Wednesday, August 31, 2016

The fog of management, Part I

There is a common story told by entrepreneurs who have seen their companies explode to the upside. They say that they used to know every employee by name and everything that was going on, but no longer. Now they have to rely on indirect means of getting all the information that they were used to having at their fingertips. Where are we in the product release cycle? What are the risks? Where are we in our pipeline? Which of our customers have been late paying bills? These CEOs used to be able have a handle on the answers, but now they must rely on secondhand reports, making them quite uncomfortable. It can be far from clear how they know what they think they know, and how reliable the information might be.


The situation is even more pronounced at board level. Investors and outside directors are not involved in daily operations. Instead, they parachute in every few weeks to speak to management, who can well deliver a rather self-serving version of reality.

A great apprehension that managements and boards always share is that of the negative surprise. Despite the billions of dollars and countless hours spent each year on business intelligence software, leadership training, performance review processes and status meetings, surprises keep recurring. When they do happen recriminations often start to fly, with managers and directors pointing fingers at whomever they can blame for not doing their job properly in allowing the surprise to happen. The fact is, oftentimes it is indeed the failure of some managers to pay attention or report trouble early that leads to preventable surprises. The question, however, is not in how to find the culprits ex post facto but in how to prevent surprises in the first place. To borrow a simile from sailors, you cannot avoid the underwater rocks if you don't know where they might be hiding.

Few CEOs running companies with over 100 headcount can know everything going on inside the company, much less everything happening out in the marketplace or with every customer and sales process. At board level, the fog gathers that much sooner, often from the earliest beginnings. The deeper the layers of organization between the observer and the front line, the murkier the picture. The reasons for the fog are partly structural and partly psychological. Communications from the CEO are often parsed by managers and staff for narrow advantage, misunderstood or simply blown off as unimportant. Both managers and individual contributors have a very human tendency to hide problems from superiors, hoping that they will get resolved in time or simply to avoid a confrontation. Consequently, communications about priorities both up and down the line can become garbled or ignored entirely. What are CEOs and boards to do to spot emerging trouble before it metastases?

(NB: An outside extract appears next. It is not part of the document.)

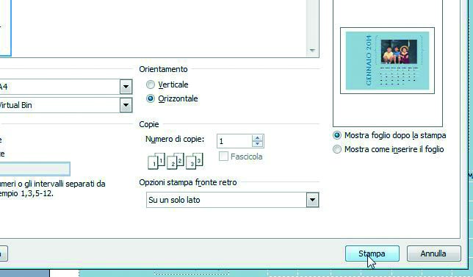Click the Annulla button
Screen dimensions: 473x277
(433, 253)
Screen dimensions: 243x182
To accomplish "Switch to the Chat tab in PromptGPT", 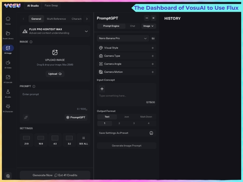I will (x=132, y=26).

The tools in common use all have their benefits and limitations. The old Tom Peters classic of management by walking around, for example, has much to recommend it, even if it is honored more in the breach than the observance. The top manager can sometimes glean information from the rank-and-file in informal conversation that he would have trouble gathering through channels. However, the randomness of such encounters and the natural wariness that employees often have in the presence of the Big Boss all work to undermine its efficacy.

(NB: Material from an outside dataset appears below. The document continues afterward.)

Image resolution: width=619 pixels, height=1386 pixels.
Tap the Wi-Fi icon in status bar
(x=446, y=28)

A variation on the random walk around is placement of trusted resources down in the hierarchy who can be relied on to pass on unvarnished information. These people, however, often lose effectiveness when they are inevitably discovered to have the CEO's or owner's ear. Moreover, they tend to amass power out of all proportion to their importance to the organization, to the point that they can undermine and render ineffective their line managers, thus creating chaos and ruining governability.

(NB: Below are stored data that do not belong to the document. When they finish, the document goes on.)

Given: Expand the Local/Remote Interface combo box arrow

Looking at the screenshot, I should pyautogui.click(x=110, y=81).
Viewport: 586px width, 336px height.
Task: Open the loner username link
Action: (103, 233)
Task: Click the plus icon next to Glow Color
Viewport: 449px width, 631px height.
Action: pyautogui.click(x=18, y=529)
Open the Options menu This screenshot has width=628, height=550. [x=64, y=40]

Hidden rocks can lie in many places. Product development processes get derailed, with budgets and deadlines blown, feature sets drowning in maelstroms of over-engineering and product specs diverging far from market fit. Sales efforts and conversions fall behind projections or event begin shrinking. Scarce talent might start running for the exits, or else cease to be productive. Some of the signs of trouble brewing are easier to spot than others, so that corrective action can be taken relatively early - for example, missed product milestones or subpar revenue. Others show up when it might be too late for easy fixes.

Morale issues are some of the most insidious examples of the latter, and often stem from serious leadership failure. When your top talent is suddenly found to be frantically sending out resumes, and formerly high performers begin slacking, the company may well be in extremis. Morale issues on their own are rarely the cause of problems - more often they are a symptom: a symptom of a failure in the leadership, poor management or even lost competitiveness. Fundamentally, people tend to give up  trying when they cease believing that their efforts make a difference.

A number of technological solutions have emerged to assess morale: tools like social media and Glassdoor monitoring, for example. Anonymous gossip tools can be used to gather actionable intelligence, even as they come and go, as well as monitoring employee LinkedIn accounts for avalanches of job-search related updates. Exit interviews can provide sporadic insights into morale issues, provided that the departing employees are sufficiently angry to burn bridges through excessive frankness. Buyout shops are notorious, before they consummate their deals, for planting "cafeteria ears": spies who gather gossip in company mess halls and nearby bars and coffee houses. They also like to interview ex-employees, from whom they often get more candor than HR staffs can. The issue, however, is that once morale has sagged so low, the problem is probably already out of hand.